▸ Your assignment
The result should consist solely of the line containing "Given: Click the notification bell icon" and the lines that follow it below, each reproduced exactly, the last line included.
── Data extract
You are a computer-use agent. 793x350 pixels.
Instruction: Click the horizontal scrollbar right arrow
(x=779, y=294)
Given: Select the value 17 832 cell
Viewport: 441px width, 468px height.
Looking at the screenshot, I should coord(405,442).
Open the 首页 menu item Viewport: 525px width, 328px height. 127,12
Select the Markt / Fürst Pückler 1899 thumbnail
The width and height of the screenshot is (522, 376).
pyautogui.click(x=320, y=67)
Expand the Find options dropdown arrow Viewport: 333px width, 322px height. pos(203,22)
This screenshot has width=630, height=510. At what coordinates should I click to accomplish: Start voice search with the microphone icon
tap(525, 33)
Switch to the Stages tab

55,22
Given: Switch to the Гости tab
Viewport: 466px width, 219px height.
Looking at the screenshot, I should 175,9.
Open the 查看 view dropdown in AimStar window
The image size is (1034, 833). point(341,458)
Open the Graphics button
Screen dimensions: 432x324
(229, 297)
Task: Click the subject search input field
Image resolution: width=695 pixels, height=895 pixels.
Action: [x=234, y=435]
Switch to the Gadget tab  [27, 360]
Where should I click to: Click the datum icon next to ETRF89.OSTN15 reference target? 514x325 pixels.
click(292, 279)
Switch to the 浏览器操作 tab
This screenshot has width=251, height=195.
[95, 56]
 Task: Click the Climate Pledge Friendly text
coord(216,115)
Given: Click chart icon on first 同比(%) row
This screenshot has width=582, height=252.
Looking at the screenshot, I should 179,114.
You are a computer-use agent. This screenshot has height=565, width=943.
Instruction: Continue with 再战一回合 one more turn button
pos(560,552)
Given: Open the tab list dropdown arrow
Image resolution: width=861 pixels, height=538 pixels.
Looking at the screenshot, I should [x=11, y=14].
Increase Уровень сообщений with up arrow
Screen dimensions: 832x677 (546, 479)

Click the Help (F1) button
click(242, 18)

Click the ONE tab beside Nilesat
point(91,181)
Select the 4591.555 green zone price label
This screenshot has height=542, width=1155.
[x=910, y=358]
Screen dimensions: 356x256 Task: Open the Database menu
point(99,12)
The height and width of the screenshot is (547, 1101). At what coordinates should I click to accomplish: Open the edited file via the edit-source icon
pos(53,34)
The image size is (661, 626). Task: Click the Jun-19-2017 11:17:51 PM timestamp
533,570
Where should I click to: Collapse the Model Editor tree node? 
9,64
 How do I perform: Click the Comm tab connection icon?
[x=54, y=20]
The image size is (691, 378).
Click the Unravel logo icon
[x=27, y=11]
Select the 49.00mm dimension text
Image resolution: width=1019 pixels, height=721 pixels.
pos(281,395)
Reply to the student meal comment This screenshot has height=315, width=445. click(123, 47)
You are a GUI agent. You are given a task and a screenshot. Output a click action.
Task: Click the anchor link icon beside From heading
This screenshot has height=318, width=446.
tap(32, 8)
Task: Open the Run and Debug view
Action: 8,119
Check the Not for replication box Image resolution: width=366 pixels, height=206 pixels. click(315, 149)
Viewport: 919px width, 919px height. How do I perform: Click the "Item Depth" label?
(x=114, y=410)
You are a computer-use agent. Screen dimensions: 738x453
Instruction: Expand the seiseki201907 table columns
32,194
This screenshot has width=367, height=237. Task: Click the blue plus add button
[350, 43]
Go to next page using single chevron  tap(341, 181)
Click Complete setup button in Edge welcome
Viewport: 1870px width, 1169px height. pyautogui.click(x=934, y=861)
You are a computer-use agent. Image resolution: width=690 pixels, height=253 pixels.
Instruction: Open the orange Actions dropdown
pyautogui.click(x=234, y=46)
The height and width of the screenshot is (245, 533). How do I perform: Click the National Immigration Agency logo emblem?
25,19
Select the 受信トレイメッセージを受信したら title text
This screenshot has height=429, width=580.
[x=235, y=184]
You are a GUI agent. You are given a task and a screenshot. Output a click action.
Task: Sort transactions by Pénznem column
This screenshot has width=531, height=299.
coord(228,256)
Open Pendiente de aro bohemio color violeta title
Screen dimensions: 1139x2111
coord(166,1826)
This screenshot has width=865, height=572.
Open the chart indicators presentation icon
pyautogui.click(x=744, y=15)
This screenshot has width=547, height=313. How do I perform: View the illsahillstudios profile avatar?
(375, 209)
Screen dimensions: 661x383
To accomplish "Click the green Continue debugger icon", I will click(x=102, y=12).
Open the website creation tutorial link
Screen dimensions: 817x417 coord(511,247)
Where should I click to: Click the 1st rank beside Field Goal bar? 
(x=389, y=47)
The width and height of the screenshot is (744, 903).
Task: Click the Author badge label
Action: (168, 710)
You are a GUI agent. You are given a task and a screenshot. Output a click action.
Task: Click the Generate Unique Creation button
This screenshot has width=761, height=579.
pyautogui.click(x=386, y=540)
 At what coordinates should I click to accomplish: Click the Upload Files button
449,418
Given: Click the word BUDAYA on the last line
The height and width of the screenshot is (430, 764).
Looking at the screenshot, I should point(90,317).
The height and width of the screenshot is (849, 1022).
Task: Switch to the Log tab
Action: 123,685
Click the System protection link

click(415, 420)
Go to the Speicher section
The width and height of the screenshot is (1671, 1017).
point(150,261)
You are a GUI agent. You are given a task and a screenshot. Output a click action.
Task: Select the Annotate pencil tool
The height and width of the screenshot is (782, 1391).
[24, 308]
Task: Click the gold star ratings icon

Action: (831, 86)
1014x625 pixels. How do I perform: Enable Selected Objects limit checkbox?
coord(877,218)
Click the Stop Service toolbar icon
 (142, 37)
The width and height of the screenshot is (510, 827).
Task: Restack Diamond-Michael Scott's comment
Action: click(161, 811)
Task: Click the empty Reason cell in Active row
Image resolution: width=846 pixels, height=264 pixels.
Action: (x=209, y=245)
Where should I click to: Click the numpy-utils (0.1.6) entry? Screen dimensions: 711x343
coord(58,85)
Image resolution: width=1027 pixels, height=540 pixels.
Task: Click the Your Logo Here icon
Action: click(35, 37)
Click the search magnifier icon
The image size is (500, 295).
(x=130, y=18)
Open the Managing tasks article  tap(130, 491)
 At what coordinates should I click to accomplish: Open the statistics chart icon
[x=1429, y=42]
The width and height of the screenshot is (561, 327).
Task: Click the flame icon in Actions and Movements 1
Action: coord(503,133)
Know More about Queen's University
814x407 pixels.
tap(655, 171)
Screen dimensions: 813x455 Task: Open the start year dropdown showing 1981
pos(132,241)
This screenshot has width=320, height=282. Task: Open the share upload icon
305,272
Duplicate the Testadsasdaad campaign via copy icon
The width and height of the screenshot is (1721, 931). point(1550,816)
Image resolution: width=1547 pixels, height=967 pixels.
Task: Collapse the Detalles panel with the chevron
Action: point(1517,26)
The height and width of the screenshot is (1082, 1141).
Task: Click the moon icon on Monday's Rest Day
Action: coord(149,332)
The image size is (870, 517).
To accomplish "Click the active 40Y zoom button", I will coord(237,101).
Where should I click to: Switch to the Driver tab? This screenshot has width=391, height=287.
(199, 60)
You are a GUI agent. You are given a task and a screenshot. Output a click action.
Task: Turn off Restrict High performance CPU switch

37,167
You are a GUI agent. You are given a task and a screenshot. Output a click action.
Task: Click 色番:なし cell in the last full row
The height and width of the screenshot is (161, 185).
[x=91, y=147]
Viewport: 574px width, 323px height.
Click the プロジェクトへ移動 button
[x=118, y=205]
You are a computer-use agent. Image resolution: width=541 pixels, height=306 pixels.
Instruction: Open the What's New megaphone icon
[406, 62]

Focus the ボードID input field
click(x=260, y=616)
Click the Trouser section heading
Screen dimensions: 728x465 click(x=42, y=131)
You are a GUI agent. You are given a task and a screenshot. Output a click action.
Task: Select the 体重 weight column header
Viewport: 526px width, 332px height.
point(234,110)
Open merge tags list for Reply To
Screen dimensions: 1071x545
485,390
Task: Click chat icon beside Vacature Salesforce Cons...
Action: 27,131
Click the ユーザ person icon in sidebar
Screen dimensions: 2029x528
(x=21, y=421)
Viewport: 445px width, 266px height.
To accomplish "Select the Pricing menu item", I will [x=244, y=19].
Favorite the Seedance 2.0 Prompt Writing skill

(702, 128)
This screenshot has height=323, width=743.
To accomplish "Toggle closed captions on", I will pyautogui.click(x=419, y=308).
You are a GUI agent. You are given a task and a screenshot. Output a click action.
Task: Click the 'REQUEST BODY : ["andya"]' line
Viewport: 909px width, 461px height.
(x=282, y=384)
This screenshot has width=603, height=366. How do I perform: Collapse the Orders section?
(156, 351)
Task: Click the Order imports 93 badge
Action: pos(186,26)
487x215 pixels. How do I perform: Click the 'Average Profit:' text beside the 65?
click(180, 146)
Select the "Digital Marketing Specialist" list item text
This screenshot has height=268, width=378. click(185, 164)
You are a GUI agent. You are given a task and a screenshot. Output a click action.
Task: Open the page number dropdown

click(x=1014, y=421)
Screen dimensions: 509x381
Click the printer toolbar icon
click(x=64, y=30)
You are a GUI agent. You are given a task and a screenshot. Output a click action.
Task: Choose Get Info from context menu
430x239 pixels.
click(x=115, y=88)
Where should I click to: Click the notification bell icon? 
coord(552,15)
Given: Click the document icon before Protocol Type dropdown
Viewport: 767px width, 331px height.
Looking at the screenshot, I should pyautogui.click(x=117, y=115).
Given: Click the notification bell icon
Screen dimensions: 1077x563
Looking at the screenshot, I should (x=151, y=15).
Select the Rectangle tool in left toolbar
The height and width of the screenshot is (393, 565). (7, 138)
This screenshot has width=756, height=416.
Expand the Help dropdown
────
▸ Answer section
Given: Click the notification bell icon
Screen dimensions: 1077x563
Looking at the screenshot, I should (x=151, y=15).
Select the Rectangle tool in left toolbar
The height and width of the screenshot is (393, 565). (7, 138)
This screenshot has width=756, height=416.
Expand the Help dropdown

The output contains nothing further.